** Opening Records provided block **

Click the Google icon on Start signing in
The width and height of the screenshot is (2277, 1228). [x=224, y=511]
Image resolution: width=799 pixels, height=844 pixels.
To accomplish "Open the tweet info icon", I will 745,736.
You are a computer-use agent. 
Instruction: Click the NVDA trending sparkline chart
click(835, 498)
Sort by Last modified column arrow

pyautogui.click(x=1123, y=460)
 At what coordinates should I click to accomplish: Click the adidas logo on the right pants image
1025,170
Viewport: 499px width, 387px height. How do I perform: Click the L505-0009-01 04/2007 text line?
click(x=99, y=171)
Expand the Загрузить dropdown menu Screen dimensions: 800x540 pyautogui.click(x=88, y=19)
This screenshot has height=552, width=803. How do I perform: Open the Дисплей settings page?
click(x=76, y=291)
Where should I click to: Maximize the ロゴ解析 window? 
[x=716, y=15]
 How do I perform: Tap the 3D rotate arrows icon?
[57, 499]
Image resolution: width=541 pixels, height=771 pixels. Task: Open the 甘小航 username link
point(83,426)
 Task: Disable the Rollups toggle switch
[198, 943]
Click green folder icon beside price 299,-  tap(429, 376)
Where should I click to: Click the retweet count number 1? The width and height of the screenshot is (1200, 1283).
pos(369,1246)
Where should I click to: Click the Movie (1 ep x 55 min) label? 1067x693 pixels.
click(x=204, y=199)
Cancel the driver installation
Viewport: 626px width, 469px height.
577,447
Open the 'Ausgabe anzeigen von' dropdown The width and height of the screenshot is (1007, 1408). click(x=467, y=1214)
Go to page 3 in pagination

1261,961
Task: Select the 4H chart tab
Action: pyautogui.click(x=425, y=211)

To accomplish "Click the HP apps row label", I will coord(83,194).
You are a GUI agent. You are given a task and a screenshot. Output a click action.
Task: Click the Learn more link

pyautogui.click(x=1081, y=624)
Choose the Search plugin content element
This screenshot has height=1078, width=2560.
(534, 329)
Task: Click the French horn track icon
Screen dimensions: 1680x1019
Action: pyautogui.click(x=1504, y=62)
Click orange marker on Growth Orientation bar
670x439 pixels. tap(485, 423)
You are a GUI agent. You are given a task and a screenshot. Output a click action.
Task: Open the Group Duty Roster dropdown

** Closing Records provided block **

Exactly the lines from the one containing "Where should I click to: Click the Movie" through the end of the listing should be reproduced, both ends included and nothing more.

Your solution ::
Where should I click to: Click the Movie (1 ep x 55 min) label? 1067x693 pixels.
click(x=204, y=199)
Cancel the driver installation
Viewport: 626px width, 469px height.
577,447
Open the 'Ausgabe anzeigen von' dropdown The width and height of the screenshot is (1007, 1408). click(x=467, y=1214)
Go to page 3 in pagination

1261,961
Task: Select the 4H chart tab
Action: pyautogui.click(x=425, y=211)

To accomplish "Click the HP apps row label", I will coord(83,194).
You are a GUI agent. You are given a task and a screenshot. Output a click action.
Task: Click the Learn more link

pyautogui.click(x=1081, y=624)
Choose the Search plugin content element
This screenshot has height=1078, width=2560.
(534, 329)
Task: Click the French horn track icon
Screen dimensions: 1680x1019
Action: pyautogui.click(x=1504, y=62)
Click orange marker on Growth Orientation bar
670x439 pixels. tap(485, 423)
You are a GUI agent. You are given a task and a screenshot. Output a click action.
Task: Open the Group Duty Roster dropdown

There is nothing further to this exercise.